# reboot hang with 'All buffers synced' after freebsd-update FreeBSD9 to p3 on ZFS root



## mnvn (Sep 22, 2012)

Hello FreeBSD community,


I have a problem with FreeBSD 9-RELEASE installed on ZFS mirror file system using tips from here:
http://wiki.freebsd.org/RootOnZFS/GPTZFSBoot/9.0-RELEASE


Immediately after installation I'm inovking:

```
# freebsd-update fetch
# freebsd-update install
```


Update is always successfull, but when I invoke:

```
# reboot / # shutdown -r / # halt / # poweroff / etc.
```
system will try to reboot, but will stop on the

```
All buffers synced
```
message.


The funny thing is that the server is responding to ping's, prints messages if I attach USB stick etc.


This problem doesn't take place if FreeBSD is installed "normally", on UFS.

Also it doesn't occurs when I remove 'world' from Components in /etc/freebsd-update.conf
(so the line looks like this):

```
Components src kernel
```


The problem also occurs when I invoke

```
freebsd-update rollback
```


---

I searched a lot, but found nothing related to freebsd-update.


Thank you for your time,
Mark


----------



## mnvn (Sep 22, 2012)

Two more things:

1) The interesting fact is that after invoking the `freebsd-update fetch` we get list of files to be updated with information:

```
The following files will be updated as part of updating to 9.0-RELEASE-p4
```
but after reboot we've go the -p3 version.
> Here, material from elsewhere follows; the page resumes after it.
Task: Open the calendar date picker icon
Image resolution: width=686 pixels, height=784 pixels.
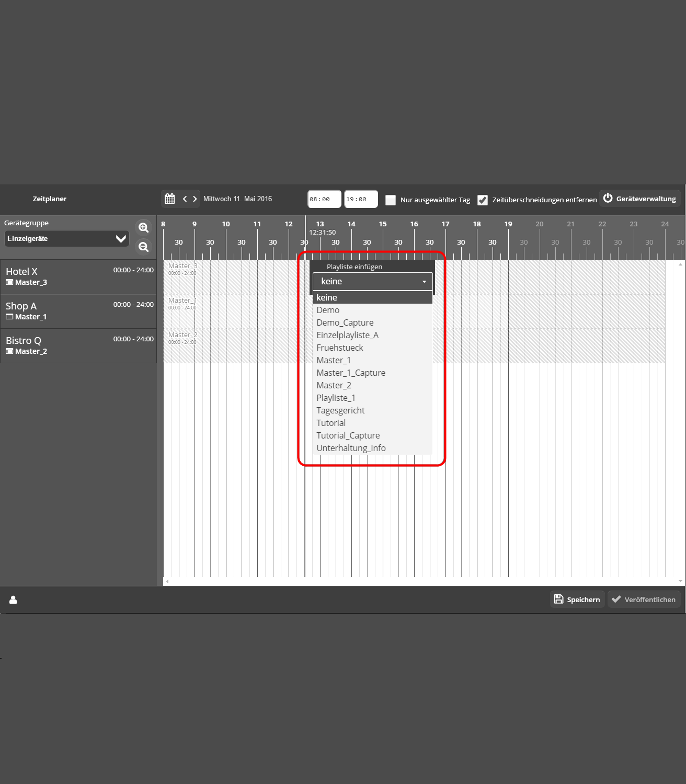Action: coord(170,199)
2) The problem is very easy to reproduce: Just create Virtual Machine in VirtualBox with two disks, install using instructions I have used (http://wiki.freebsd.org/RootOnZFS/GPTZFSBoot/9.0-RELEASE), after installation reboot, login as root, invoke:

```
freebsd-update fetch
freebsd-update install
reboot
```
VM will hang at 'All buffers synced' message. Maybe it is a bug?


I will try now with 9.0-RC1 and share results.


----------



## mnvn (Sep 23, 2012)

OK, tried with 9.1-RC1, but there are no updates, so don't know if the problem exist.

I would really post all my posts in one message, but I have no ability to do this [no edit mode], so feel free to concatenate them.


----------



## mnvn (Sep 25, 2012)

The problem is still open! (just to be clear)

Please test it in your environment or tell where I should report this bug.

Thank you.


----------



## deepdish (Sep 29, 2012)

I am also experiencing the same symptoms where the reboot process hangs at *All buffers synced*, but this is on a physical machine. 

I am able to get to this stage as I re-installed my FreeBSD box so that I can have ZFS on root, from the HOWTO below:

http://www.freebsdwiki.net/index.php/ZFS,_booting_from

This is also occurring when performing a *freebsd-update fetch*, *freebsd-update install*, and a *reboot* following that.

System is running 9.0-RELEASE on an Intel Xeon.


----------



## deepdish (Sep 29, 2012)

As a follow up, I find it ironic that I was performing an update from 9.0-RELEASE to 9.0-p4 (as per freebsd-update fetch output)... and upon restarting the system, the output in uname -a states that the system is running at 9.0-p3, not p4.


----------



## m6tt (Sep 30, 2012)

I am also experiencing this on reboot running -CURRENT. Must be something MFC'd recently?

I did get a stack trace on shutdown (which ironically resulted in a reboot).
Too quick to catch the contents, I think I saw some locking related stuff in the backtrace.


----------



## m6tt (Sep 30, 2012)

I believe it's resolved on current as of r241022.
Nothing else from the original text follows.